0
votes

I am trying to upload very large file into Azure Blob store. I am using Java with Azure SDK. I want to do this in following manner -

  1. Split the large file in smaller chunks.
  2. Upload all the chunks in parallel to Azure Blob Store.

I can do these tasks by writing the code to split and upload using multiple threads but I am looking for something provided by the SDK itself to do the above tasks. The examples or samples that I found where doing these steps explicitly. As of now, I am uploading using following code -

blob.upload(stream, stream.length());

Can someone please point me in the right direction?

UPDATE -

After inputs from @Gaurav Mantri, my updated code looks like

BlobRequestOptions blobRequestOptions = new BlobRequestOptions();
blobRequestOptions.setConcurrentRequestCount(8);
blobRequestOptions.setSingleBlobPutThresholdInBytes(65000000);
blob.upload(stream, stream.length(), null, blobRequestOptions ,null);

I am uploading file of size 3GB. Still I am not sure whether the file is getting split or not because there is no improvement in time taken for upload.

1
the SDK copy is synchronous. better performance would be achieved thru AzCopy, if you are copying between two azure storage accounts. Call the utility from Java to achieve the desired result. - harishr
@harishr I am uploading a very large file from my local windows machine to Azure Blob Store. Can I use AzCopy in this case as well? - abi_pat
AzCopy can certainly be used for this purpose. This utility is meant for that purpose only. - Gaurav Mantri

1 Answers

1
votes

You should take a look at BlobRequestOptions class in Java SDK. There are two methods there that are of your interest:

Sets the concurrent number of simultaneous requests per operation. The default concurrent request count is set in the client and is by default 1, indicating no concurrency.

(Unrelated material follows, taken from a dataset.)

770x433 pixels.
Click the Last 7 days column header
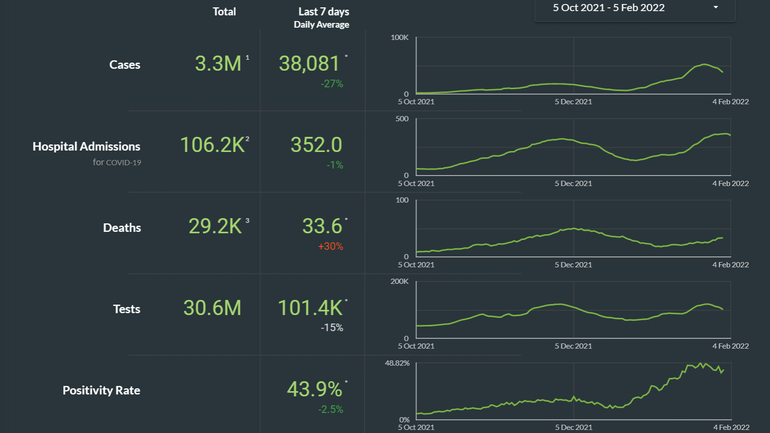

Sets the threshold size used for writing a single blob to use. The default threshold size is set in the client and is by default 32MB. You can change the threshold size on this request by setting this property.

What this property will do is that if it finds that blob you're trying to upload is of size larger than the value specified, SDK will automatically break that blob into chunks and upload those chunks.